Harriet entered the community leadership scene through the Village Action Group (VAG) election. In order to be eligible to join the CRB a candidate, one must first be elected to a local-level Village Action Group. In October 2020, she won the Mwansabamba VAG election in a landslide and became the VAG Chairperson. In November, she was elected as the CRB Board Secretary for Mukungule CRB. Like many women of her community, she never thought of herself as a community leader who could represent the interests of others, but all that changed when the Community Liaison Assistant (CLA) went to her community to talk about gender equality and women’s rights.

“Before the meeting I knew very little about the role of the CRBs and that as a woman I could be involved. When I heard that Chief Mukungule was asking women to join the CRB, I decided to try because I knew the Chief’s word is respected.”

To encourage women to participate in community governance of their resources, USAID partners worked with traditional leaders and community members prior to the elections to break through gender barriers and promote acceptance of women’s role in leadership. Seven women in the VAG were mobilized and given information about community resource management and training on skills to go through the election process.

A housewife, Harriet said, “I was worried about my husband’s and my relatives’ reaction, but after negotiating with them they supported me. It was the other men in the community that gave me a hard time. They kept passing offensive comments like I was not capable and wouldn’t get anywhere.”

The skills training focused on working with women candidates on negotiation and communication skills, self-confidence, public speaking, campaign strategies, and networking. Most of the women that won the election did not have the financial resources to campaign but relied on family connections and their reputation in the community. Women were often seen as willing to serve in positions of leadership for the greater good, whereas men were perceived as pursuing their own interests and benefits.

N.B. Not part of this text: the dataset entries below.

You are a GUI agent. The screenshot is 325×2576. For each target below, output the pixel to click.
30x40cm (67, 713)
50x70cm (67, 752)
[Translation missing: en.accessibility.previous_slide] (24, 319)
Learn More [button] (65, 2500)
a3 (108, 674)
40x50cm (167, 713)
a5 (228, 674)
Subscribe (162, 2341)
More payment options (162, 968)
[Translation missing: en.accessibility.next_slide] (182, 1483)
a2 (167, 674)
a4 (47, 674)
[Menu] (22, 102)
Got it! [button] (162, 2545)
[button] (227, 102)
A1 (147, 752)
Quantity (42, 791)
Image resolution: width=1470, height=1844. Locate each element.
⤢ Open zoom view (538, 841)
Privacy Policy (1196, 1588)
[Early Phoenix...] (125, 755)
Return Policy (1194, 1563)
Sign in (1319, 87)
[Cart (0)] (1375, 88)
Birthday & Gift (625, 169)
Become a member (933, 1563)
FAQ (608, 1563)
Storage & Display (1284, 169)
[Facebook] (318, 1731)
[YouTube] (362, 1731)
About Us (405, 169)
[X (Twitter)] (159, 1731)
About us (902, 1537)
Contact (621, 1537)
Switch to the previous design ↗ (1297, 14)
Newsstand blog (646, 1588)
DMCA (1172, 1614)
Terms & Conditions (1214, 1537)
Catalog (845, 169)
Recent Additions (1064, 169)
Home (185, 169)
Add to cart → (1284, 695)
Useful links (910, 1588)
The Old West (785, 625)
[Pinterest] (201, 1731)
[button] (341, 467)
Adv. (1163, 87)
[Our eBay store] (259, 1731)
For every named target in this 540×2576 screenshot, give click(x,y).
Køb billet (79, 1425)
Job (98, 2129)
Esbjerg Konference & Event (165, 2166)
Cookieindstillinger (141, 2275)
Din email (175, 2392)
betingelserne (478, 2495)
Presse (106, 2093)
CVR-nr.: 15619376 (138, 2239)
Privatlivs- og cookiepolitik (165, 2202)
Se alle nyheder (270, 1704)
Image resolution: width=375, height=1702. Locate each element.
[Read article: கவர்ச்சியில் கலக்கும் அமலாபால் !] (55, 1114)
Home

“At first, I used to be affected by the mockery of men, but one day after a meeting, a group of women who witnessed one of the incidents told me that I was kind and loved by people and that they would support me to win. That changed everything for me!

When asked what winning the CRB elections means to her, Harriet said; “It’s a new world for me, I feel happy, confident, and motivated! I work within this big organization and speak for people. I am showing my community what I can do and how I can build positive relationships. I have become capable!”